Keywords

1 Introduction

The incentive for this study stems from an awareness of sustainability and the realisation of low-carbon emission in the field of underground construction, as well as the necessity to find an alternative to large amounts of Ordinary Portland Cement (OPC) consumption in the mining and tunnelling industry. OPC has been criticised for the high emission of carbon dioxide during the production due to the combustion of fossil fuel and calcination of limestone. In contrast, the production of geopolymer concrete not only emits less carbon dioxide compared to OPC but also uses waste power plant materials such as fly ash (FA) or ground granulated blast-furnace slag (GGBS) from steel production [12]. The use of geopolymer concrete is gaining interest in the construction industry, as a more sustainable alternative to OPC, with high early strength, low permeability and good chemical and fire resistance [7, 14].

Geopolymer is an inorganic material which hardens through poly-condensation initiated by activators such as sodium silicate and sodium hydroxide. FA based geopolymer requires heat curing to harden, while geopolymer containing GGBS can harden in atmospheric conditions [16]. With heat curing, geopolymer concrete can gain high strength in short duration due to a high polymerization process [13]. However, in underground construction, especially tunnels built with the sequential excavation method, heat curing is not practical. Hence, attention has been focussed on the development of ambient cured geopolymer concrete.

Geopolymer has been successfully used on commercial scale projects such as in situ pavements and precast elements [9]. Applications of geopolymer concrete for underground infrastructure are currently restricted to precast products like tunnel segments [9, 18]. Despite this, the feasibility of using geopolymer concrete as fibre-reinforced sprayed concrete has rarely been studied.

Sprayed concrete is a specific type of concrete projected pneumatically to substrates at a high velocity. It is one of the structural supports used in the sequential excavation method in underground construction. As it is applied by spraying, it can be rapidly and easily used for a wide variety of geological substrates to provide sufficient ground support.

Like OPC concrete, the brittleness of geopolymer concrete also can be reduced by the addition of macro fibres [17]. The inclusion of polypropylene fibre in concrete enhances crack resistance and improves flexural response as well as post-crack behaviour [11, 17]. The fibres embedded in concrete can bridge cracks, restrict crack growth and decrease the crack width.

Toughness is important for sprayed concrete applications in underground constructions as it enables large deformation, withstand load and absorb energy without collapse [8]. Toughness is defined as energy absorption during deflection, which is a parameter to describe post-crack behaviour [4].

Among various methods of characterising toughness of fibre-reinforced concrete, a round determinate panel (RDP) test, according to ASTM C1550-12a [4] is considered one of the most reliable methods. As RDP moulds provide a large surface to spray on, good-quality sprayed specimens can be produced. Moreover, due to the test setup of RDP test, specimens display a significantly lower variation in energy absorption and more predictable crack pattern compared to standard beam test and European Specification for Sprayed Concrete (EFNAC) square panel test [6].

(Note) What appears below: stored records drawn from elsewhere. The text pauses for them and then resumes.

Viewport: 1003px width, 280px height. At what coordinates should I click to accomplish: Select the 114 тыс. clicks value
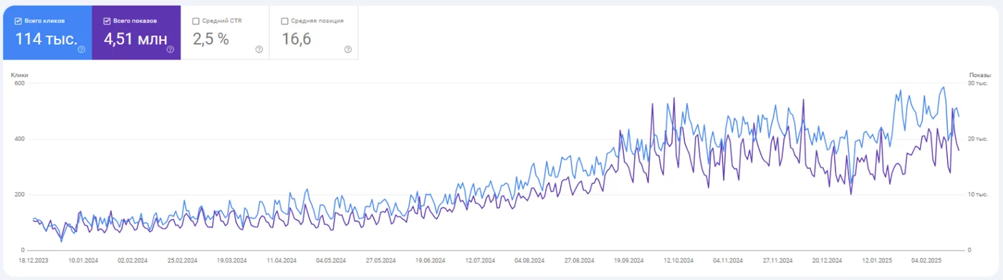(x=47, y=39)
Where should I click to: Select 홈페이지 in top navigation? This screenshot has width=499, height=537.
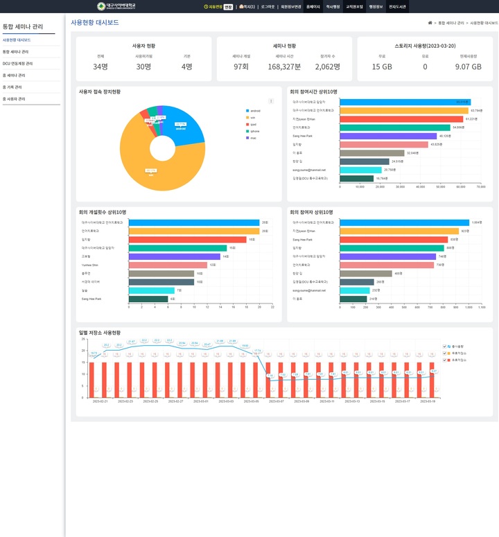(x=313, y=6)
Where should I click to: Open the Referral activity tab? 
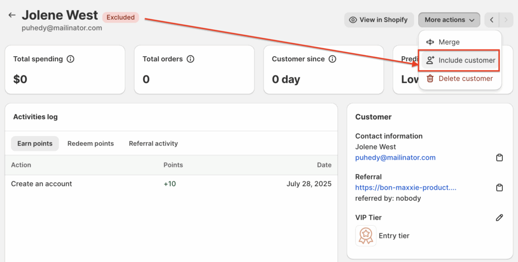pyautogui.click(x=153, y=144)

The purpose of this study was to investigate the flexural toughness of fibre-reinforced geopolymer concrete to extend its use to underground construction.

2 Materials and Methods

Geopolymer concrete was supplied by a commercial ready-mix concrete plant. The mix design is listed in Table 1. The nominal compressive strength of the supplied geopolymer concrete was 40 MPa at the age of 28 days. The mix of 3 m3 was delivered to the site in an agitator truck. The geopolymer concrete was used to first prepare cast and sprayed specimens without fibres.

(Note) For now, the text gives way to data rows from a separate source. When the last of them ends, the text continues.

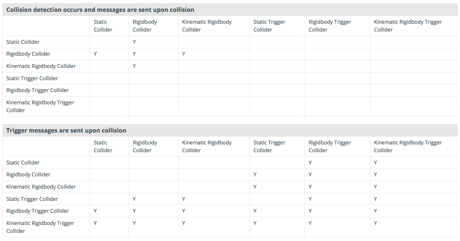Select Static Collider row in the trigger table
The image size is (460, 241).
tap(230, 163)
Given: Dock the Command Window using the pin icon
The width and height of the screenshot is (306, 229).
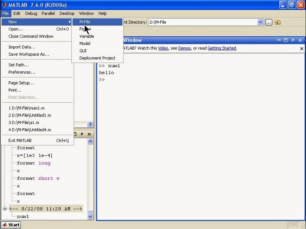Looking at the screenshot, I should [x=279, y=40].
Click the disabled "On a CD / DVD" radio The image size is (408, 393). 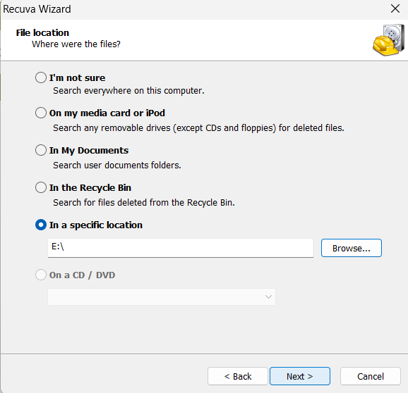pyautogui.click(x=41, y=275)
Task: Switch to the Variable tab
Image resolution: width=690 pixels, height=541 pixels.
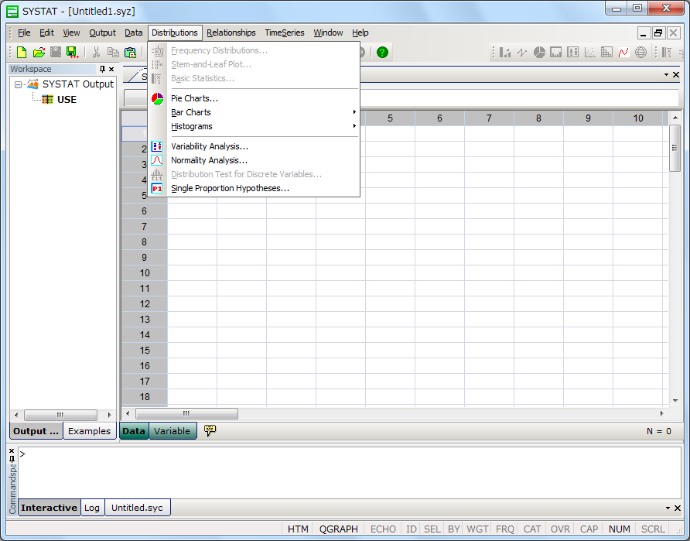Action: pyautogui.click(x=172, y=431)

Table 1 Geopolymer concrete mix design

At the second stage, 60 mm long polypropylene fibres were added into the agitator truck to produce cast and sprayed specimens containing fibres. The surface of fibres is continuously embossed, their tensile strength and modulus of elasticity are 640 MPa and 12 GPa, respectively. The actual fibre dosage was determined from three samples taken from the agitator truck at different discharge times. The average measured fibre dosage was 9.4 kg/m3.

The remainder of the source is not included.